Outra revelação: Manoel conheceu Chico Buarque como compositor e o incentivou a interpretar as próprias canções. “Tive a minha parcela em fazê-lo cantar músicas autorais, mas o Toquinho e o Walter Silva também tiveram. De maneira geral, essa história é memória que não pode ser jogada fora, não por mim, mas pela música popular brasileira. A memória deve ser preservada. O objetivo do livro é colocar tudo isso no impresso, porque no áudio a gente já tem. Isso para que as pessoas possam ler daqui a não sei quanto tempo.”

O tarimbado Barenbein não considera a Tropicália o movimento mais importante da música brasileira. “Não existe o maior. Considero três movimentos básicos, falando dos anos 1950 para cá: Bossa Nova, Jovem Guarda e Tropicália. Era a união de forças.”

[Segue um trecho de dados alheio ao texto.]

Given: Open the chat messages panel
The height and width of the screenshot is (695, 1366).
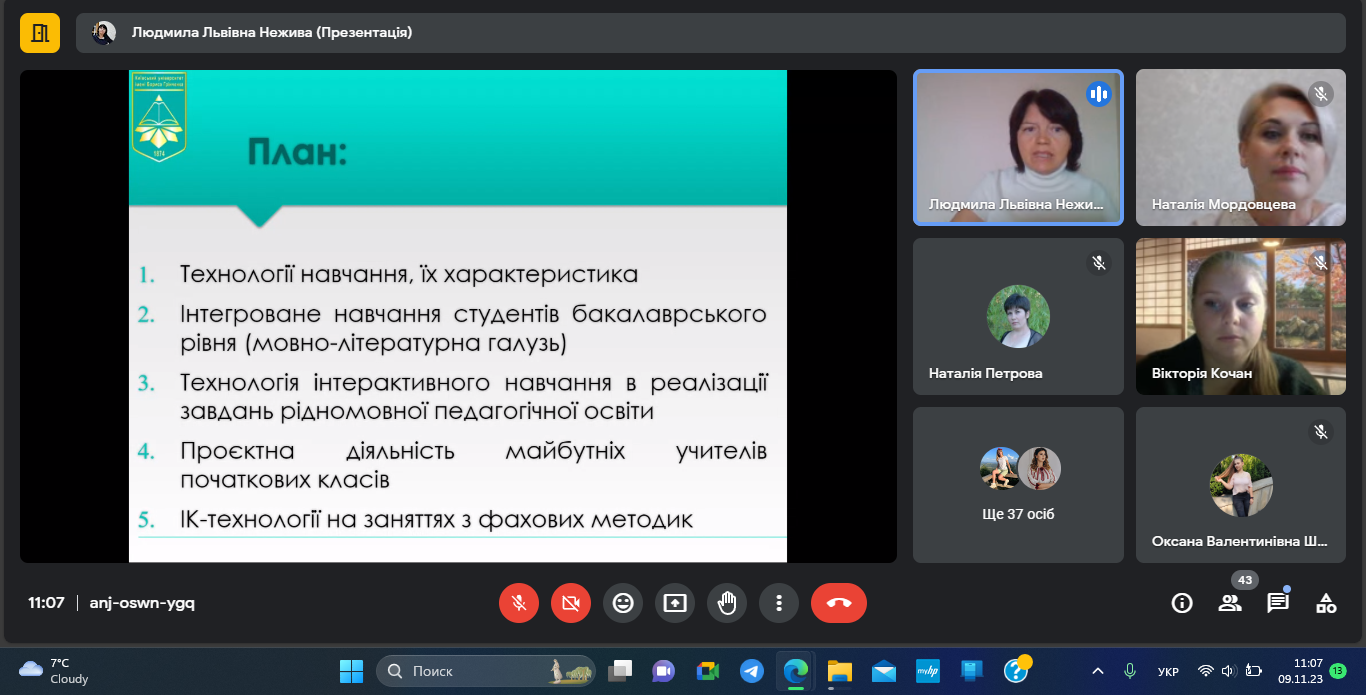Looking at the screenshot, I should tap(1278, 603).
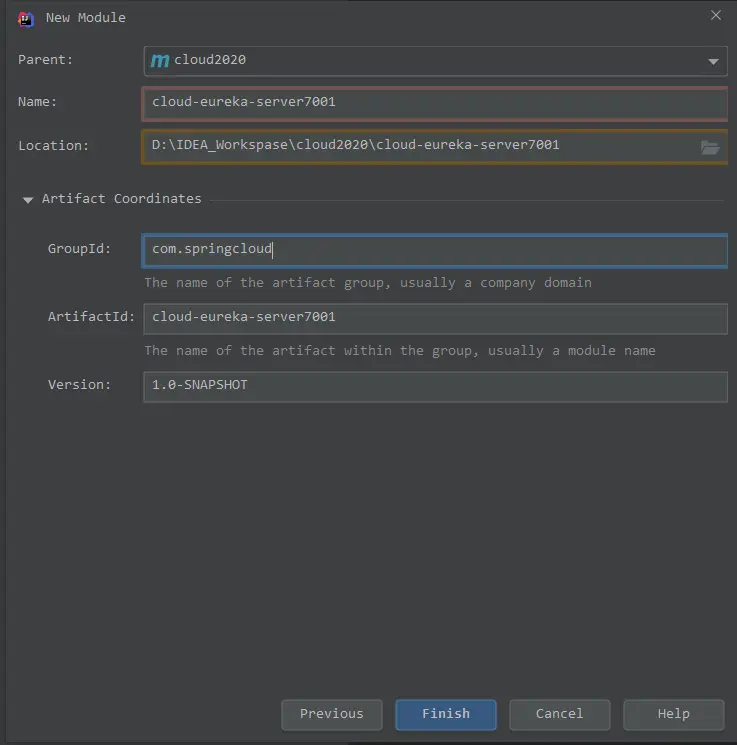Close the New Module dialog
The image size is (737, 745).
(715, 16)
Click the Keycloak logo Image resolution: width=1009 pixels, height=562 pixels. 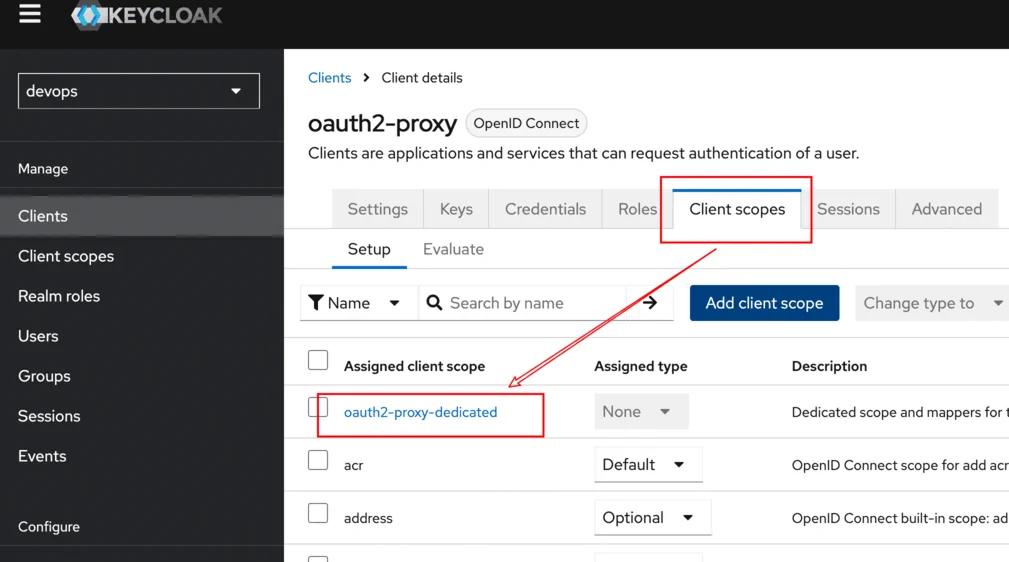[147, 15]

De acordo com o produtor, o movimento tropicalista começou em 1967, durante o Festival da Record, com “Domingo no parque” e “Alegria, alegria”. “E, em 1968, com 'Divino maravilhoso', da Gal Costa, também inscrita no Festival da Record, além do LP ‘Tropicália’, o do Gil e o do Caetano. Já o disco coletivo chama-se ‘Tropicalia ou Panis et circensis’. O do Gil é aquele que leva o nome dele, no qual está vestido com o fardão da Academia Brasileira de Letras (ABL). Acabou que a profecia se cumpriu. Gravamos esse disco na Bahia, em 1968, antes do exílio, quando os dois ainda estavam confinados em Salvador”, relembra.




 
 

Caetano e Gil confinados em Salvador

O produtor diz que não foi problema gravar com Caetano e Gil em confinamento, no fim dos anos 1960, imposição da ditadura militar após a prisão da dupla, no Rio de Janeiro.

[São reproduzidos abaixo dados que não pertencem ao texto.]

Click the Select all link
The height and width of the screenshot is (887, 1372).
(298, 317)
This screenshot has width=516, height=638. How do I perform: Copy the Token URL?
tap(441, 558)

“Levamos o equipamento para Salvador. O Gil já tinha preparado tudo, até os arranjos para uma banda comandada pelo Pepeu Gomes. O problema é que o grupo ficou sem os instrumentos. Isso porque foi a um programa de televisão e cantou uma música da qual o empresário, dono dos instrumentos, não gostou. Ele acabou levando o equipamento para o interior da Bahia.”
 
Com músicos, mas sem equipamento, Manoel diz que gravou somente voz e violão nos dois LPs. “Gil gravou voz e violão no dele e Caetano cantou acompanhado pelo violão de Gil, em seu disco. Levamos as gravações e colocamos orquestra em São Paulo e no Rio de Janeiro. Foi uma aventura”, diz.

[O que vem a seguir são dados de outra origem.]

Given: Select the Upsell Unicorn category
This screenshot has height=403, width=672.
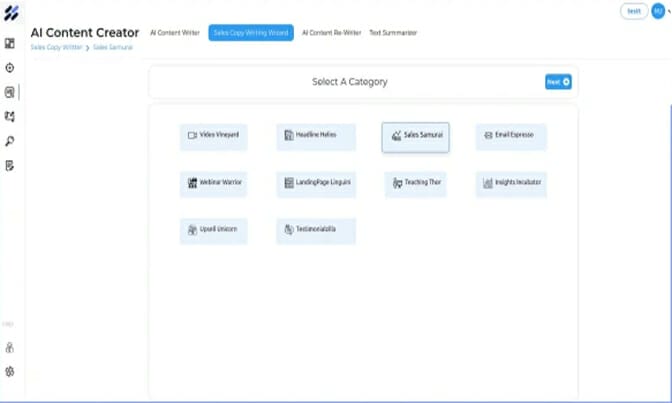Looking at the screenshot, I should (213, 230).
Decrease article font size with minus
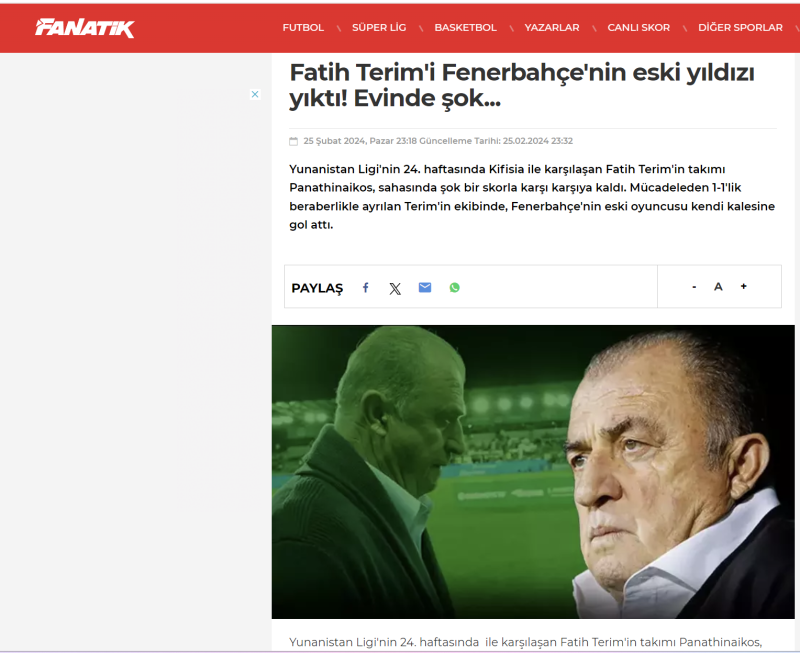Image resolution: width=800 pixels, height=653 pixels. (x=694, y=287)
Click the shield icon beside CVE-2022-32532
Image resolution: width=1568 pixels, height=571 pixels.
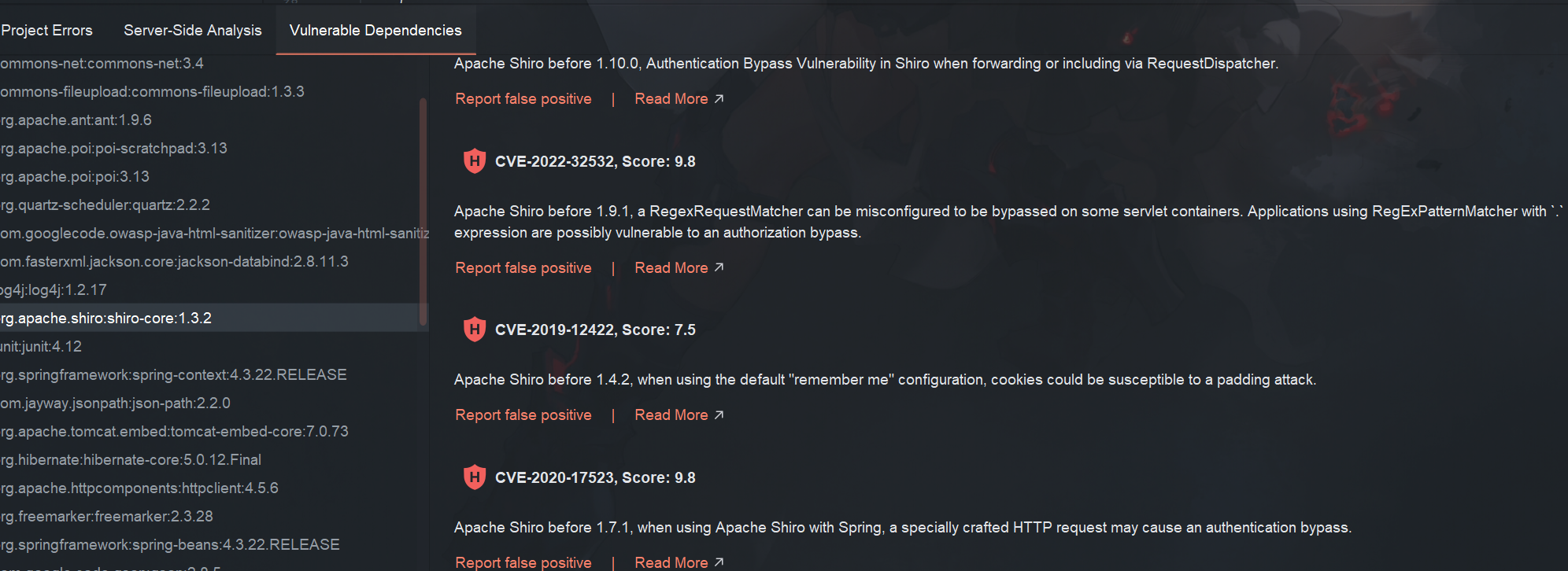coord(474,161)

Mas o livro não se limitará aos baianos. “É toda a minha história com 15 artistas. Além daqueles envolvidos com a Tropicália, ainda tem Erasmo Carlos, Claudette Soares e Jair Rodrigues, entre outros”, ressalta Manoel. “Ali está a história dos anos 1960/1970”, diz.

E as histórias, aliás, são muitas. “No primeiro disco solo do Caetano, ele queria gravar ‘Dora’, de Dorival Caymmi, e queria que o Dori Caymmi o acompanhasse. Embora tentássemos diversas vezes, não saiu legal, ninguém ficou contente, apesar dos esforços. Como Caetano queria música de mulher, sugeri para ele: por que você não grava 'Clarice', que é uma música linda?”, revela. “Havia relacionamento entre todos nós para dialogar sobre qualquer coisa, era jogo aberto.”
 
GILBERTO GIL canta 'Domingo no parque',em 2014:
 

 

Ideia do livro surgiu durante a febre dos podcasts

O jornalista Renato Vieira conta que seu livro se baseia no podcast que fez com Manoel Barenbein em 2021, chamado O produtor da Tropicália. “A gente se conhece desde 2018, quando ele estava indo embora do Brasil, pois tinha se aposentado e decidiu se mudar para Israel, onde residem vários membros de sua família.”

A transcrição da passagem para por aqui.